*** Opening STORED DATA ***

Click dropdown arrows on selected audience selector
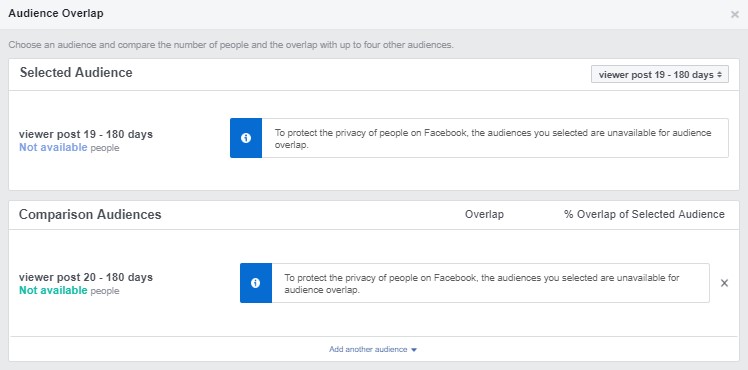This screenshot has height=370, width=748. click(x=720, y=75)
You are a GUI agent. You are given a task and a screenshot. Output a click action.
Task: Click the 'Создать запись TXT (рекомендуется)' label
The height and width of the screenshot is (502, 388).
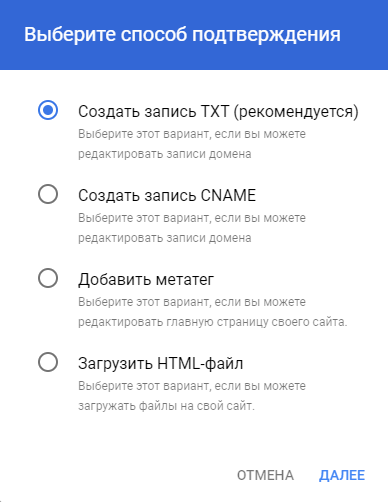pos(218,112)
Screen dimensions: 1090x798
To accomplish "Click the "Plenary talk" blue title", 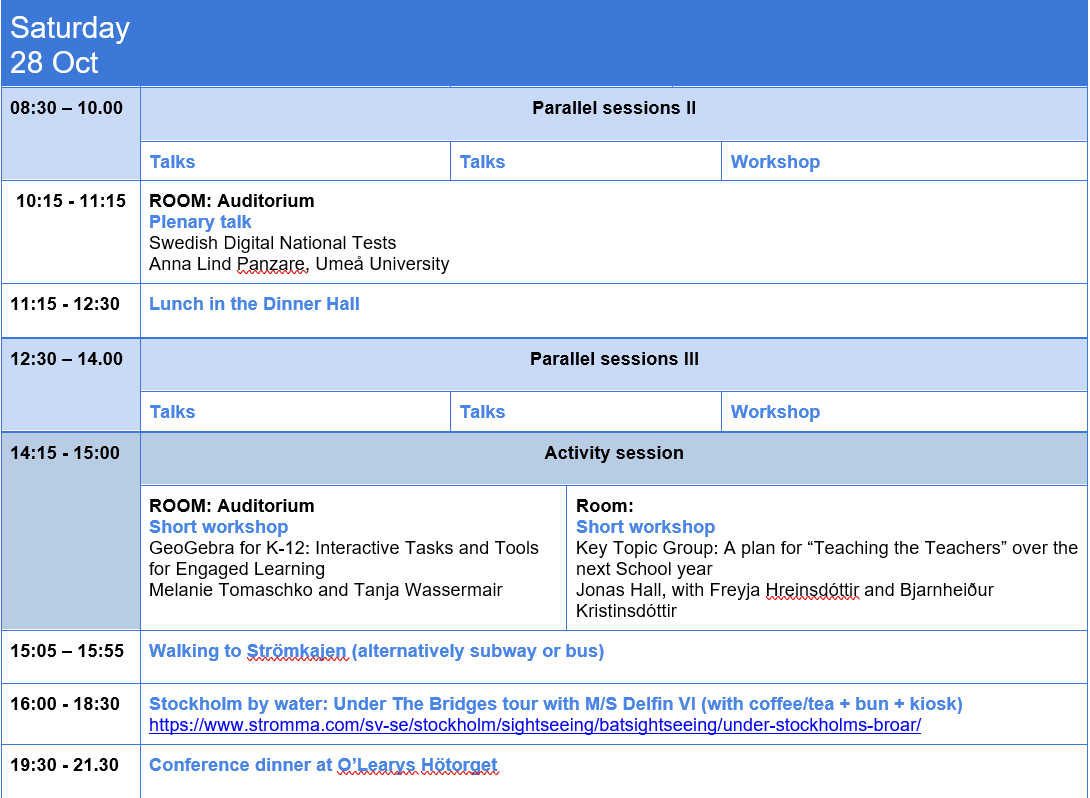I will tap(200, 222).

*** Closing STORED DATA ***

**DESCRIPTION OF THE TASK**
Please repeat exactly the data above from its first line to the line that contains "Task: Click the", inclusive, and leave every picture out.

**RESULT FOR THIS TASK**
Click dropdown arrows on selected audience selector
This screenshot has height=370, width=748. click(x=720, y=75)
You are a GUI agent. You are given a task and a screenshot. Output a click action.
Task: Click the 'Создать запись TXT (рекомендуется)' label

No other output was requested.